- Required actions -
1. Using the stats command examples, answer the following:
(a) According to Example 10, at most how many emails are listed for each row?
(b) In the expected output of Example 11, what value appears for percentile(age, 90)?
(c) In the expected output of Example 12, what 90th-percentile age is shown for gender F?
2. Reproduce the portion of the stats command examples starting at "fetched rows / total rows = 1/1" and ending at "accounts group by gender.".

───── Selection ─────

Example 10: Calculate the count and get email list by a gender and span

The example gets the count of age by the interval of 10 years and group by gender, additionally for each row get a list of at most 5 emails.

source=accounts
| stats count() as cnt, take(email, 5) by span(age, 5) as age_span, gender

Expected output:

fetched rows / total rows = 3/3
+-----+--------------------------------------------+----------+--------+
| cnt | take(email, 5)                             | age_span | gender |
|-----+--------------------------------------------+----------+--------|
| 1   | []                                         | 25       | F      |
| 2   | [amberduke@pyrami.com,daleadams@boink.com] | 30       | M      |
| 1   | [hattiebond@netagy.com]                    | 35       | M      |
+-----+--------------------------------------------+----------+--------+

Example 11: Calculate the percentile of a field

This example shows calculating the percentile 90th age of all the accounts.

source=accounts
| stats percentile(age, 90)

Expected output:

fetched rows / total rows = 1/1
+---------------------+
| percentile(age, 90) |
|---------------------|
| 36                  |
+---------------------+

Example 12: Calculate the percentile of a field by group

This example shows calculating the percentile 90th age of all the accounts group by gender.

source=accounts
| stats percentile(age, 90) by gender

Expected output:

fetched rows / total rows = 2/2
+---------------------+--------+
| percentile(age, 90) | gender |
|---------------------+--------|
| 28                  | F      |
| 36                  | M      |
+---------------------+--------+

Example 13: Calculate the percentile by a gender and span

The example gets the percentile 90th age by the interval of 10 years and group by gender.

───── Entries ─────

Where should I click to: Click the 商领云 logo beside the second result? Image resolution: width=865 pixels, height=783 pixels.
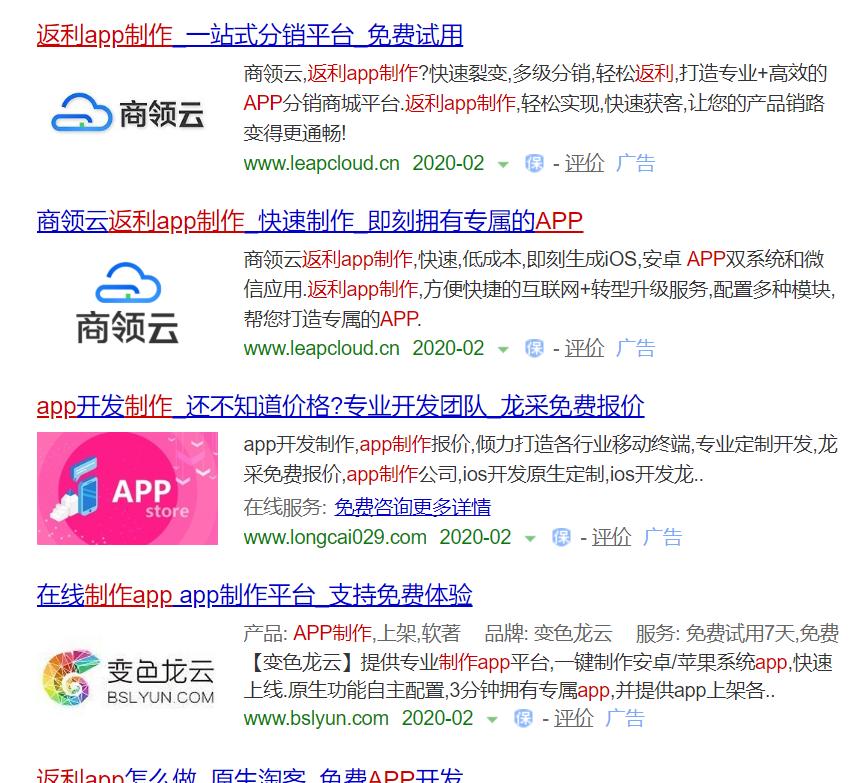point(126,300)
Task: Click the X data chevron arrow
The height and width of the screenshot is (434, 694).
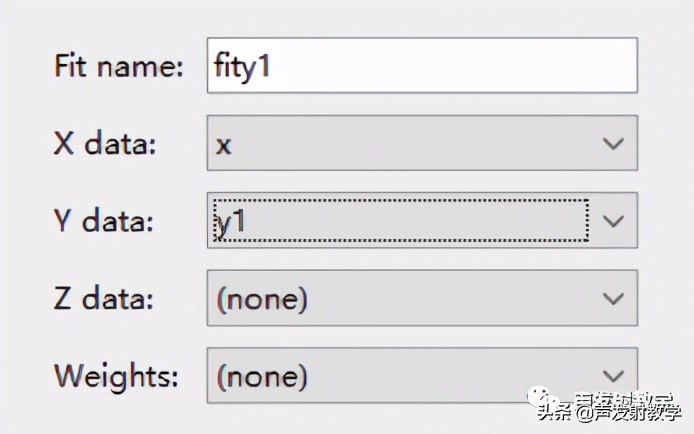Action: click(613, 143)
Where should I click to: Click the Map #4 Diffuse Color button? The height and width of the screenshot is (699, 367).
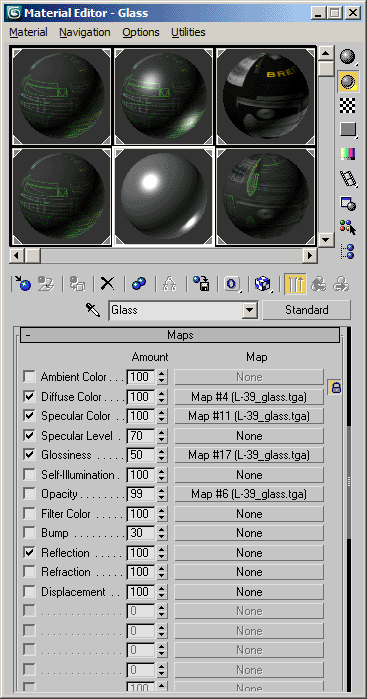click(x=249, y=396)
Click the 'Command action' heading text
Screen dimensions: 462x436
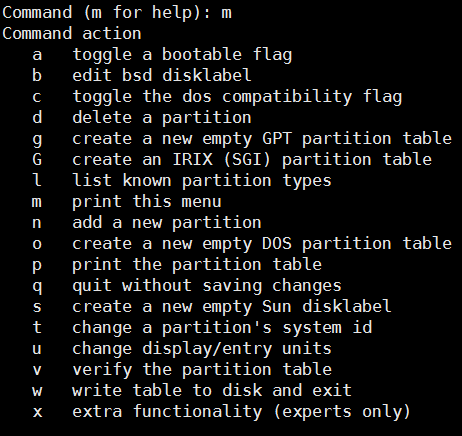[x=72, y=33]
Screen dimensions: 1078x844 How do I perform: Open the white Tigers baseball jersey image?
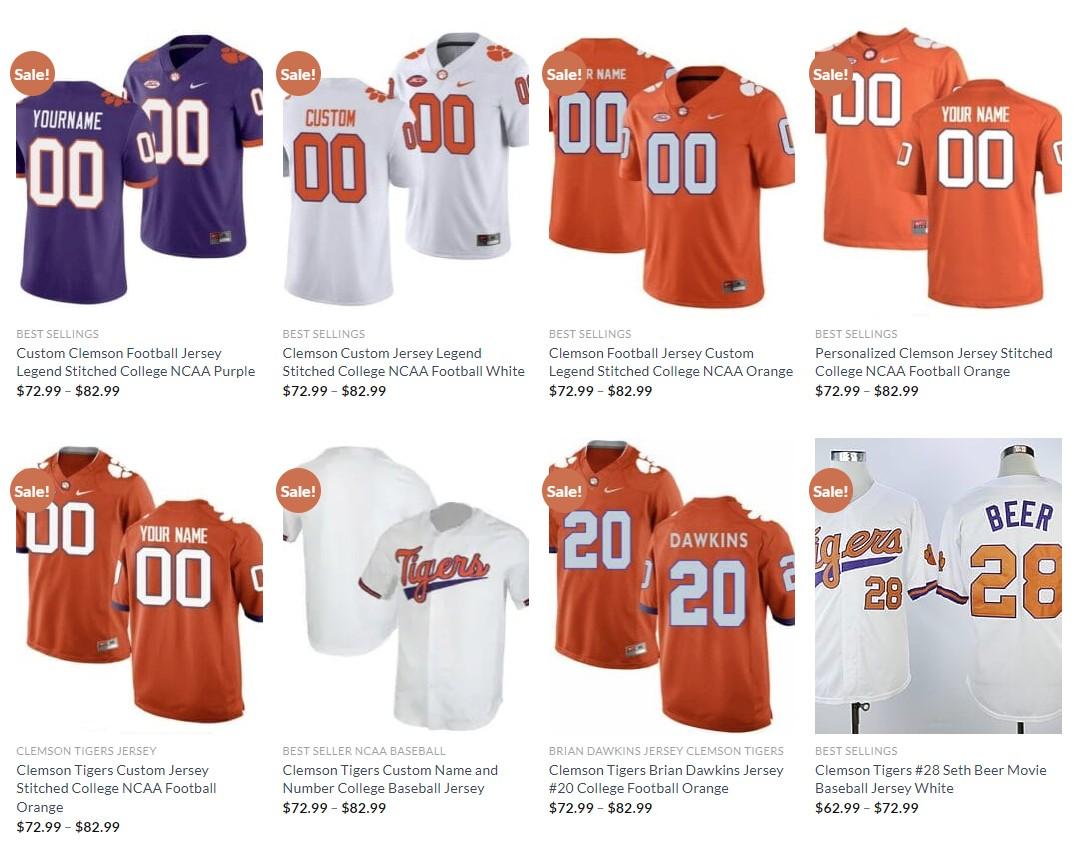[x=406, y=586]
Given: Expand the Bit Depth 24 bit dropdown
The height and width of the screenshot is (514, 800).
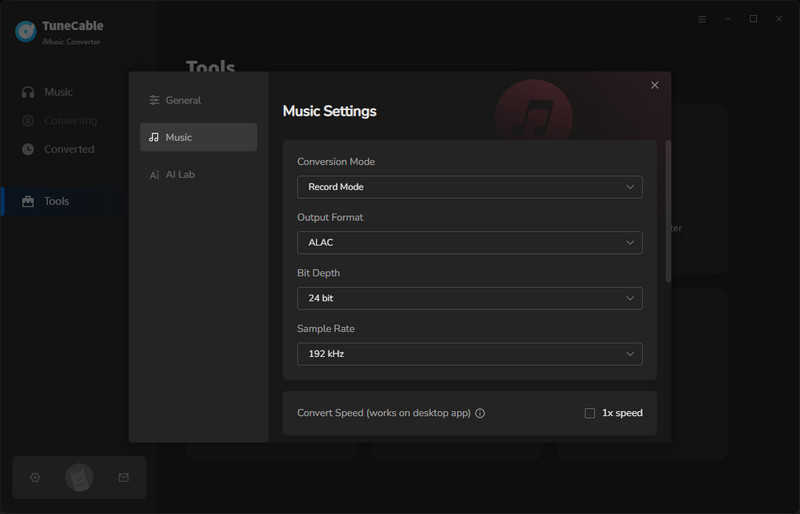Looking at the screenshot, I should [x=469, y=298].
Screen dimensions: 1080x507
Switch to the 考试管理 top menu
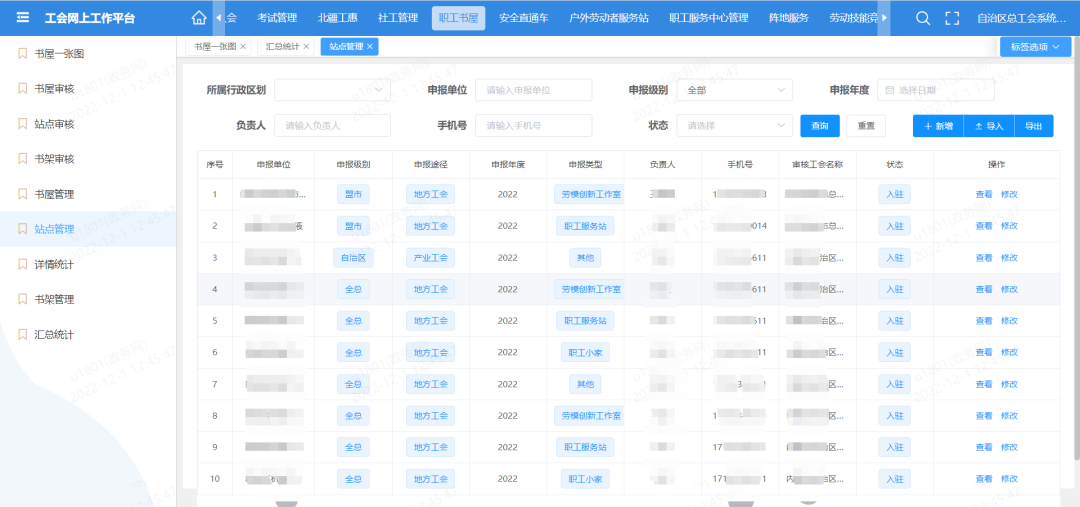pyautogui.click(x=277, y=18)
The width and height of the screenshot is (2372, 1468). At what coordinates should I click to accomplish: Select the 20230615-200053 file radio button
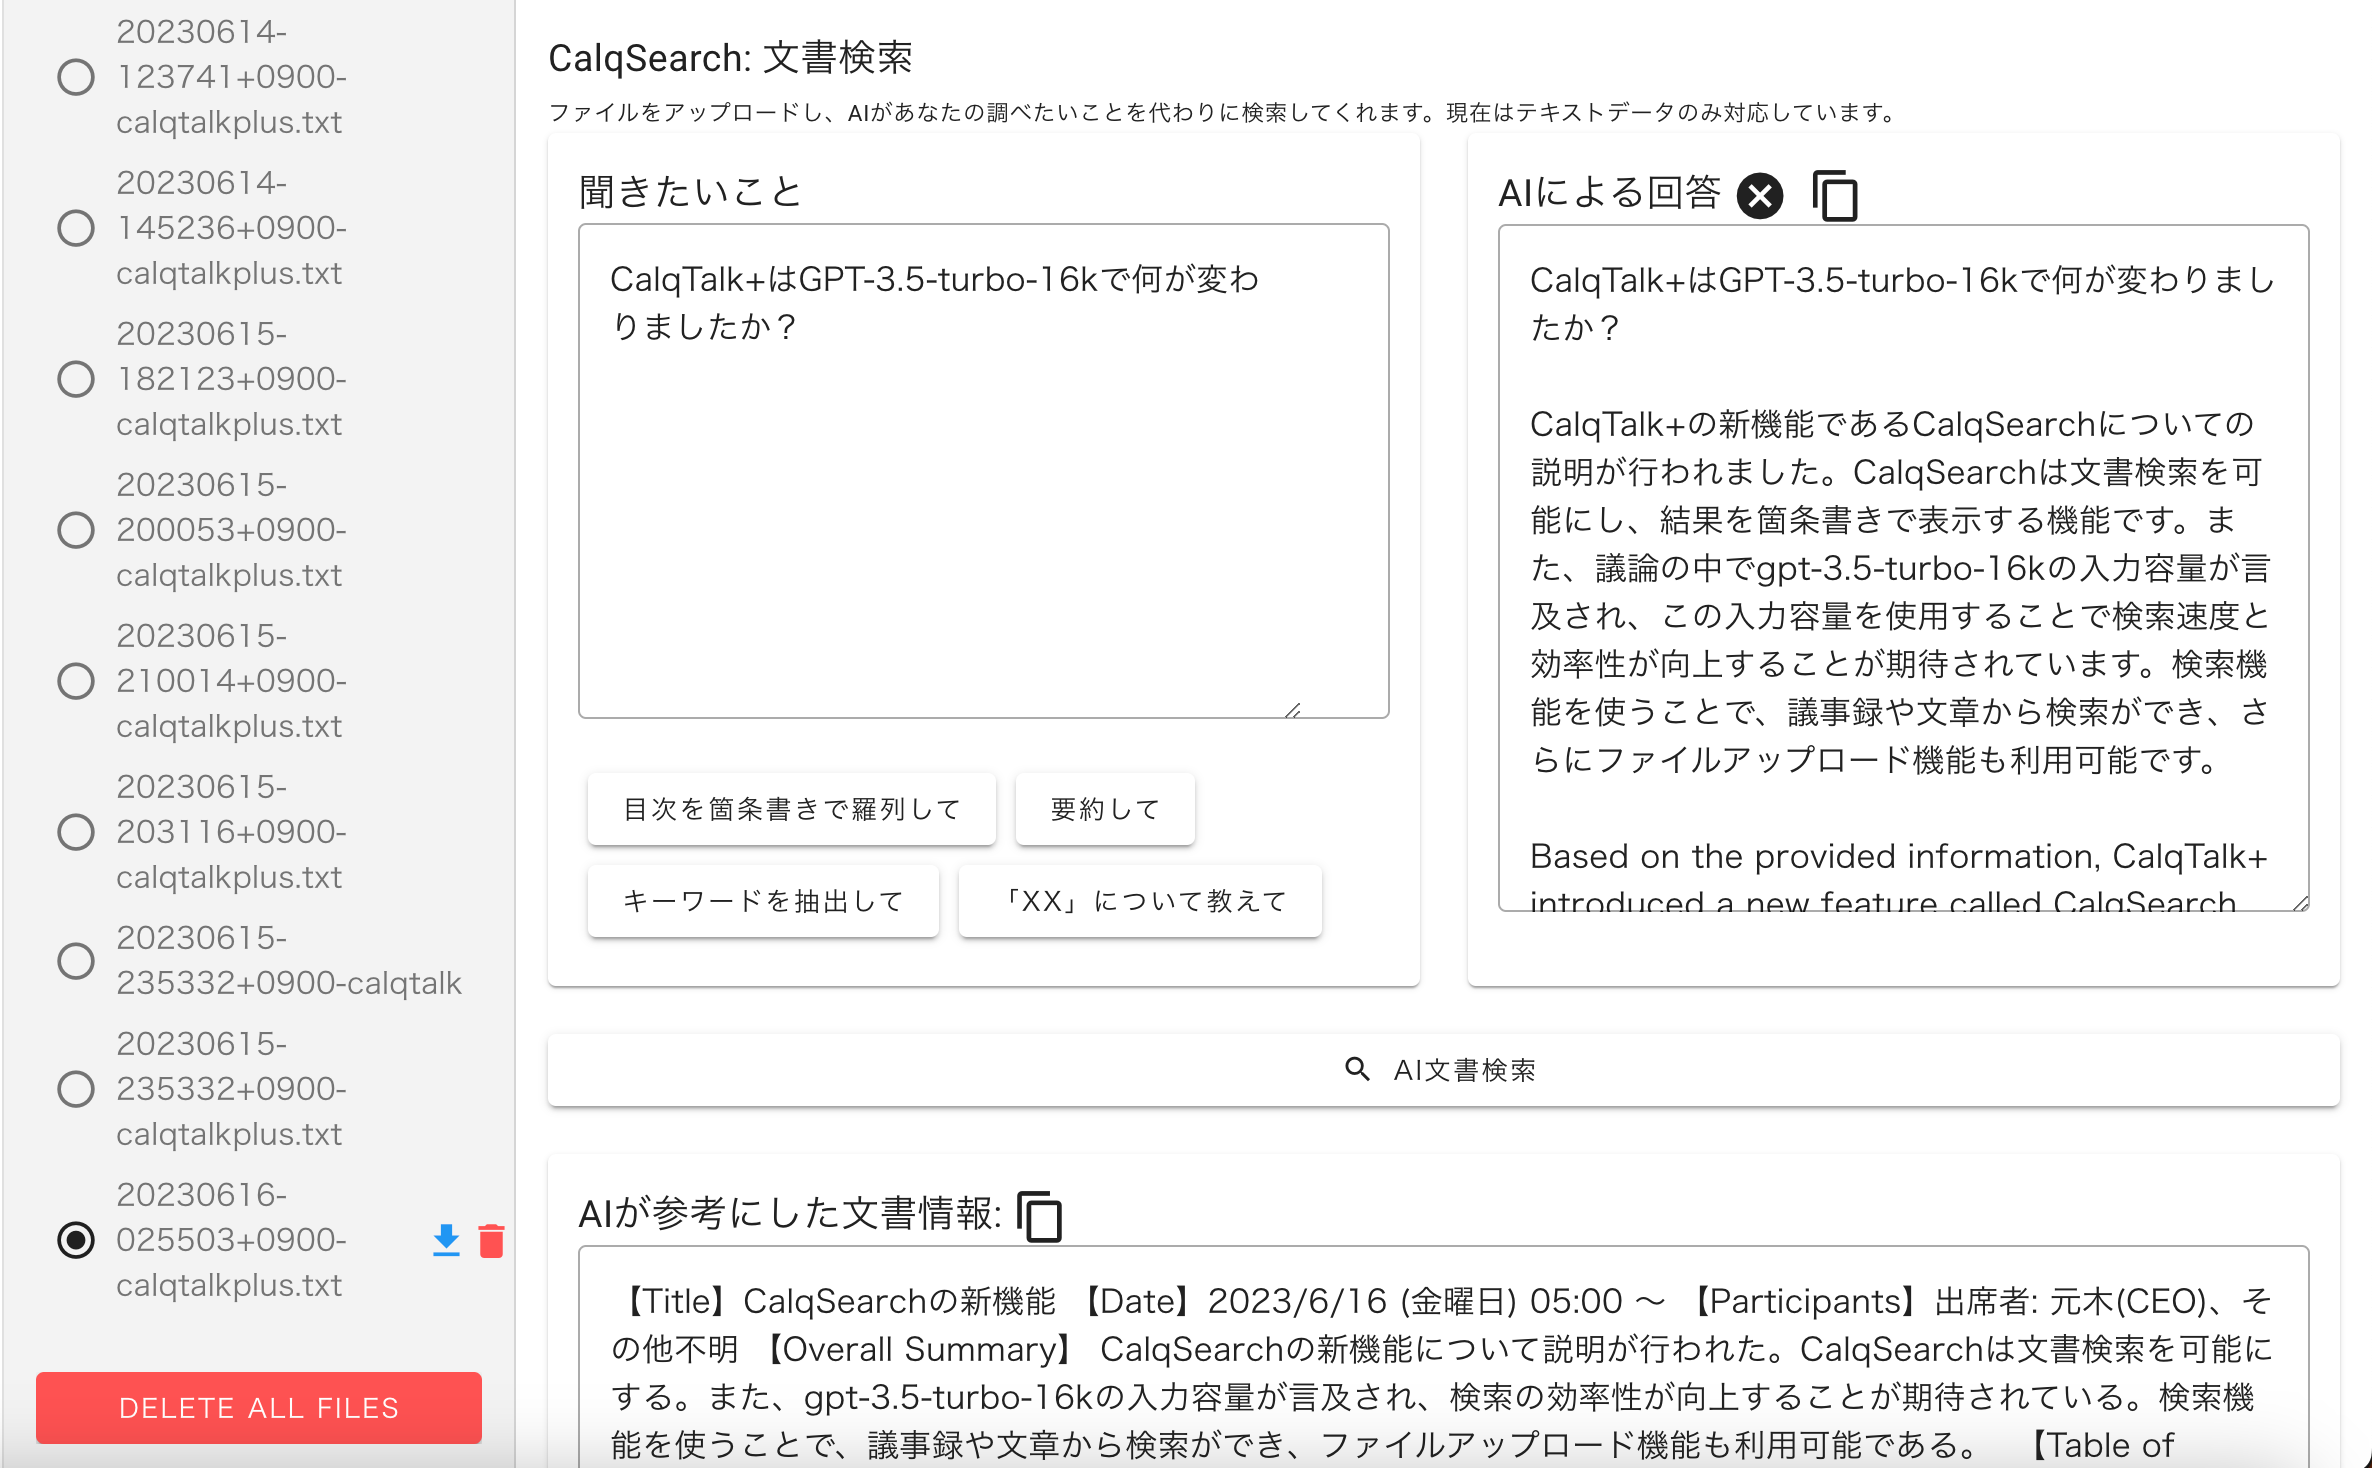[x=76, y=530]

─────

- Completed exercise -
1.
(a) 5
(b) 36
(c) 28

2.
fetched rows / total rows = 1/1
+---------------------+
| percentile(age, 90) |
|---------------------|
| 36                  |
+---------------------+

Example 12: Calculate the percentile of a field by group

This example shows calculating the percentile 90th age of all the accounts group by gender.